# Task requirements
Nothing but a number belongs in the answer: the count of lines below that contain the word "checkbox".

# Listed entries
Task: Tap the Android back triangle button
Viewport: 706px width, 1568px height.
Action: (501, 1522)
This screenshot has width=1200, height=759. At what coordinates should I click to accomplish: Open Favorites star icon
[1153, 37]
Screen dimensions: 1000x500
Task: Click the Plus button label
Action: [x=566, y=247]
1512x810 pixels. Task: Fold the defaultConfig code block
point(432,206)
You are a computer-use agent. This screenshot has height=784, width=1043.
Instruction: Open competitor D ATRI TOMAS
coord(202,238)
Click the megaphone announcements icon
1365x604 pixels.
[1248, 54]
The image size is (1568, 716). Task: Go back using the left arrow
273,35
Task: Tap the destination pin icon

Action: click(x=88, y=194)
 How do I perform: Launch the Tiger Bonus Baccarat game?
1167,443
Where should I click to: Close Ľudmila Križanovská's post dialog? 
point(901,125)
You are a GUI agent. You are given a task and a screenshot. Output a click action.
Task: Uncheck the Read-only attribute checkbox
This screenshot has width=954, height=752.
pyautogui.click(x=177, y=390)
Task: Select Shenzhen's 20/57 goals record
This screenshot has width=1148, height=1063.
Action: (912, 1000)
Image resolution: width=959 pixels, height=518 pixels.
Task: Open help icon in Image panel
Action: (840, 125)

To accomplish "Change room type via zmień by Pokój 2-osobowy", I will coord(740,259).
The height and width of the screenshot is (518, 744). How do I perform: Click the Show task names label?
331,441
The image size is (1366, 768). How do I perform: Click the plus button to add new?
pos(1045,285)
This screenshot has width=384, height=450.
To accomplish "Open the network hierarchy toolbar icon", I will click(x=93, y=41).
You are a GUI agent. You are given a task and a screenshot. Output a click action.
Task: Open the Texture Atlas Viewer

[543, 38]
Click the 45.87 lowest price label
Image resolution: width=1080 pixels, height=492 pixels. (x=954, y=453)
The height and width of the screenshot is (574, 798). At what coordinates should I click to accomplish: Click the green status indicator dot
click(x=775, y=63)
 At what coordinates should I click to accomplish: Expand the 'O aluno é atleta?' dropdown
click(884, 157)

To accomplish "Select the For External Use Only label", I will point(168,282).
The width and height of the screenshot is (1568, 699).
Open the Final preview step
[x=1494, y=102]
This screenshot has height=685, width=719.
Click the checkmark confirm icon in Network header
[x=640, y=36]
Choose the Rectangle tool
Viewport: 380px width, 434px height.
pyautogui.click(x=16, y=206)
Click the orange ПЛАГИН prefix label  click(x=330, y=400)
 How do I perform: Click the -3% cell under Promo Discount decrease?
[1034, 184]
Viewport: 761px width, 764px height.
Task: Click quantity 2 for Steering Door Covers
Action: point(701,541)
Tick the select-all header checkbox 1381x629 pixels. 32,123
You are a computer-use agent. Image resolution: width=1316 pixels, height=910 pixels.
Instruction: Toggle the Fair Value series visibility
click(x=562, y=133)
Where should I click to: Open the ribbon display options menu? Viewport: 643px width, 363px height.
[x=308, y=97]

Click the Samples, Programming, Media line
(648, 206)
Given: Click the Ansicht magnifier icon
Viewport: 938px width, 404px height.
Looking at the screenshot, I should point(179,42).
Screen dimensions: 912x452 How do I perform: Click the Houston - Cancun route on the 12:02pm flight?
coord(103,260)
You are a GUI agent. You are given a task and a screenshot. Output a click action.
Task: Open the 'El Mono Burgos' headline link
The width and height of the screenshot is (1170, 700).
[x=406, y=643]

# Answer box
2